Realisasikan Janji Kampanye Gubernur, Pemprov Kalsel Kucurkan Rp500 Juta per Kabupaten/Kota untuk Pendidikan Kesetaraan

Banua Tv, Banjarbaru – Komitmen memperluas akses pendidikan di Kalimantan Selatan mulai direalisasikan.
Pemerintah Provinsi Kalimantan Selatan mengalokasikan anggaran sebesar Rp500 juta untuk setiap kabupaten/kota guna memperkuat program pendidikan kesetaraan paket A, B, dan C.
Langkah ini menjadi bagian dari realisasi janji kampanye Gubernur dan Wakil Gubernur Kalimantan Selatan, Muhidin dan Hasnuryadi Sulaiman, dalam meningkatkan akses pendidikan bagi masyarakat, khususnya mereka yang putus sekolah.
Dana tersebut difokuskan untuk mendukung penyelenggaraan pendidikan kesetaraan bagi warga yang belum menyelesaikan pendidikan formal.
Program itu diharapkan menjadi solusi konkret untuk menekan angka putus sekolah di berbagai wilayah di Banua.
Kepala Disdikbud Kalsel, Galuh Tantri Narindra menegaskan bahwa penguatan pendidikan kesetaraan merupakan salah satu dari tiga janji prioritas utama di bidang pendidikan.

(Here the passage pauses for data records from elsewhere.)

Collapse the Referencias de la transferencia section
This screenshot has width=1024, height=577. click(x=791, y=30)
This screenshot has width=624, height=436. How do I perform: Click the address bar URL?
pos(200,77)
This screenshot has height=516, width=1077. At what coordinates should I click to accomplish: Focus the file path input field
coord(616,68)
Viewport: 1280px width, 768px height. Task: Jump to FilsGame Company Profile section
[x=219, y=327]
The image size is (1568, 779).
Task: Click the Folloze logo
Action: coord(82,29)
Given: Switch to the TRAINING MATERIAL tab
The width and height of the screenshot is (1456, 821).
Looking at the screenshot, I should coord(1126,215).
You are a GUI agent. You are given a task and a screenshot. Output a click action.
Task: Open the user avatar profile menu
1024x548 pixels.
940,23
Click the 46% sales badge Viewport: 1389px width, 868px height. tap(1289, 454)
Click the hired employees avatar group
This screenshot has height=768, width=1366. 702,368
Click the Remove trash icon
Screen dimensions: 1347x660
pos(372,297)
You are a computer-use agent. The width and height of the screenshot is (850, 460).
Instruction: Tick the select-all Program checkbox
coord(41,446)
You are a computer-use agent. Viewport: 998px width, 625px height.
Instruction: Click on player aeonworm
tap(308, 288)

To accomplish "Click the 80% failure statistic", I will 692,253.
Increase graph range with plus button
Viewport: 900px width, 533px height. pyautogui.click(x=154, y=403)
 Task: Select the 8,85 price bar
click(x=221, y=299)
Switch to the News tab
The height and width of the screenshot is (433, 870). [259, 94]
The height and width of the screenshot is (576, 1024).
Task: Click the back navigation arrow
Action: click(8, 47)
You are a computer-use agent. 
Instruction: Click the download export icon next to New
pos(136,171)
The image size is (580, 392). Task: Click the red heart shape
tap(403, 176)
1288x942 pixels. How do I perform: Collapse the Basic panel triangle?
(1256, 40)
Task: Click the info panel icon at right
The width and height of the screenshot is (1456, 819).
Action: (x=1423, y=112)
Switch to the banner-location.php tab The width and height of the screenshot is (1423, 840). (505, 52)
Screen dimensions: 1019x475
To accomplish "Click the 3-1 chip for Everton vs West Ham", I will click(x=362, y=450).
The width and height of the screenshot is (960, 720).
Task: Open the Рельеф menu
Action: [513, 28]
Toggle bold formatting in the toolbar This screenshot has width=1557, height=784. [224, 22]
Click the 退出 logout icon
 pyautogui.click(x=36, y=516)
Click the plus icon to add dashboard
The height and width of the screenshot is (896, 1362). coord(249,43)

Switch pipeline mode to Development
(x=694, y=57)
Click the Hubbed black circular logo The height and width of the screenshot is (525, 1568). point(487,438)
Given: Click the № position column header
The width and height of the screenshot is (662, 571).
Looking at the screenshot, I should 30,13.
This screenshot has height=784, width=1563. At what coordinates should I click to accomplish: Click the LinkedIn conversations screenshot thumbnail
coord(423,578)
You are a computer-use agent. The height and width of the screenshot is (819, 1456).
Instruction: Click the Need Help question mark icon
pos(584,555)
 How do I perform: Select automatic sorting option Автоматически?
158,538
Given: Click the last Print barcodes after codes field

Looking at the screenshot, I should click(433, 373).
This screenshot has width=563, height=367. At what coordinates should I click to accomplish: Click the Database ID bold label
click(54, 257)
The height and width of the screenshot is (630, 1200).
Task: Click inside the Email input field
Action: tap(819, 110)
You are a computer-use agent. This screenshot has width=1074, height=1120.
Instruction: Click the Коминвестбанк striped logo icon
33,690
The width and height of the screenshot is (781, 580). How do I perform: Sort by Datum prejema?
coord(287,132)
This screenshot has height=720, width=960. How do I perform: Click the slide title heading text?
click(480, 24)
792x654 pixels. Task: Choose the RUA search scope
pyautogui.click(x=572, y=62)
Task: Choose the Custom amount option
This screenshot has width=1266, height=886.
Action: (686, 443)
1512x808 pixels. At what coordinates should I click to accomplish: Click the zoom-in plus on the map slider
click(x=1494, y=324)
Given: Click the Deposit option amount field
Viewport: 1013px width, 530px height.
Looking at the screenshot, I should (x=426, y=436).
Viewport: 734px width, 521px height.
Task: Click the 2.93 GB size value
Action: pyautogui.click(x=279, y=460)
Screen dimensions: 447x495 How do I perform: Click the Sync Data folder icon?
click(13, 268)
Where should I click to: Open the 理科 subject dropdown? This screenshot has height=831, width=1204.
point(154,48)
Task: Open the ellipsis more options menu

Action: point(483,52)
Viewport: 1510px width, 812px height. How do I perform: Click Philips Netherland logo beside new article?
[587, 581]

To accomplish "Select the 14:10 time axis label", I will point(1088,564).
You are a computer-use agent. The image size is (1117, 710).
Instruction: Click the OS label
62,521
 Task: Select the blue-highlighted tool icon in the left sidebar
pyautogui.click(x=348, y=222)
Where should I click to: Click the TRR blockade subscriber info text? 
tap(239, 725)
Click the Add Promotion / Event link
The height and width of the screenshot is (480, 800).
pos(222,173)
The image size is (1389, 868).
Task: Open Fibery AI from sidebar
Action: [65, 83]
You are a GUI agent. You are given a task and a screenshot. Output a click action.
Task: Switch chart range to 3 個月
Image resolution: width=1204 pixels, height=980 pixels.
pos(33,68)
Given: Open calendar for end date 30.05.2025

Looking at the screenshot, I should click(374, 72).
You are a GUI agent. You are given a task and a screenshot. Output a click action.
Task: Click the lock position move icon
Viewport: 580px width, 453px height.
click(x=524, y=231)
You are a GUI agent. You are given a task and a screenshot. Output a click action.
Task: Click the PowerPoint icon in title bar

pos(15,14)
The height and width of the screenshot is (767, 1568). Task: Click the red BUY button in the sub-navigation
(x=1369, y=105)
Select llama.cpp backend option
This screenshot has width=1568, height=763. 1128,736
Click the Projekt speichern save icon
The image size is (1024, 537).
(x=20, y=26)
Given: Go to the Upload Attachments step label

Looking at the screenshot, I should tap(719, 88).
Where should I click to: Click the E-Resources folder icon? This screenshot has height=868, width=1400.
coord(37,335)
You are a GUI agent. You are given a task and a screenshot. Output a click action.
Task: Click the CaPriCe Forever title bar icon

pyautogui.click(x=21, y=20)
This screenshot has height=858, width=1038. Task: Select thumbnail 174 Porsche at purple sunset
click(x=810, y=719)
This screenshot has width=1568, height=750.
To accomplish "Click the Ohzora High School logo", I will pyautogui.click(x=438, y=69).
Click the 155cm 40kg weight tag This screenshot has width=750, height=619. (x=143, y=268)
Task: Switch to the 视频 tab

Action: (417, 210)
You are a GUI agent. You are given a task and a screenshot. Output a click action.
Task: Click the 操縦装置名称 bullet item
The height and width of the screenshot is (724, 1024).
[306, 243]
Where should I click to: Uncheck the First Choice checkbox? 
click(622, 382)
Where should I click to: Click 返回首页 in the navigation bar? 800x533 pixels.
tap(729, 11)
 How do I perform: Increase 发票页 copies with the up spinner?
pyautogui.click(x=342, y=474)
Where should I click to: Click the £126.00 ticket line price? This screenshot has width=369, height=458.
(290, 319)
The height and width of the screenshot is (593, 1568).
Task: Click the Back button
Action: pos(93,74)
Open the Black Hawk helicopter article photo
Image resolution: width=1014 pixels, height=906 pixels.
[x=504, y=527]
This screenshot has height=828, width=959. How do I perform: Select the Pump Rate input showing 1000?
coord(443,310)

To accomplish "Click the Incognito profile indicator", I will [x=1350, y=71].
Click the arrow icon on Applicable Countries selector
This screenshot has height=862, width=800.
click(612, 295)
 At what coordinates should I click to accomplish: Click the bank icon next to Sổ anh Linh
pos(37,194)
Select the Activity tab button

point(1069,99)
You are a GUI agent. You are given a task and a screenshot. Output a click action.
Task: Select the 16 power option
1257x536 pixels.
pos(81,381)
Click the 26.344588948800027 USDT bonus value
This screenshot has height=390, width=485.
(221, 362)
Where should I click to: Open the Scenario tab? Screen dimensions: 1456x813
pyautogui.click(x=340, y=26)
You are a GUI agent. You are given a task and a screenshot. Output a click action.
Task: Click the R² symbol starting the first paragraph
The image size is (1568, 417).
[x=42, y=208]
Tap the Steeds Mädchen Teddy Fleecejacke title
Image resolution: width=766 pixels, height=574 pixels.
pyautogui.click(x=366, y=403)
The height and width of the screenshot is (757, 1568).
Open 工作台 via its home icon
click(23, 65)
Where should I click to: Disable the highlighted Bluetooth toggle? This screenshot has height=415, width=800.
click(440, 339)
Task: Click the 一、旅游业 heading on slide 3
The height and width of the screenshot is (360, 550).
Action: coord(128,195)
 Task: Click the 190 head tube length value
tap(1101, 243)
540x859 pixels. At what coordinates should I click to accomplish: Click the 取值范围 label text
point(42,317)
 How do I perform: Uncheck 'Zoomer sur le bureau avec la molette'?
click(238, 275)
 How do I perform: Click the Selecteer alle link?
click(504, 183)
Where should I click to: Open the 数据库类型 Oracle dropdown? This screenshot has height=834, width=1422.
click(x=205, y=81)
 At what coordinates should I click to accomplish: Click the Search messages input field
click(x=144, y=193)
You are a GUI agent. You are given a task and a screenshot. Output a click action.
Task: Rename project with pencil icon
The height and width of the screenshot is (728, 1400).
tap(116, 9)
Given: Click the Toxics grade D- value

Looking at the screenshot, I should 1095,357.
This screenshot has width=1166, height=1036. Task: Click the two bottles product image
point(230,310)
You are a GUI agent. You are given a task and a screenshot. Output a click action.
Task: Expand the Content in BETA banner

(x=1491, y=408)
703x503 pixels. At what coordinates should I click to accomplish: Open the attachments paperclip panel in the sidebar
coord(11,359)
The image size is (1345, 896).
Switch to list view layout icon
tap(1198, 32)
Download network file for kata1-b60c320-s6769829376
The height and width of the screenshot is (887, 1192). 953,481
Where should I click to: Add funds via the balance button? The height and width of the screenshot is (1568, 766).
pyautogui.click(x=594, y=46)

“Program ini merupakan bagian dari tiga janji prioritas utama dibidang pendidikan oleh Gubernur Kalsel, yakni pembangunan pesantren modern, penguatan program pendidikan kesetaraan paket A, B, dan C, serta peningkatan kualitas pendidikan secara umum,” jelas Tantri.
Ia menuturkan, tujuan utama pengalokasian anggaran tersebut adalah menekan angka putus sekolah di Kalimantan Selatan.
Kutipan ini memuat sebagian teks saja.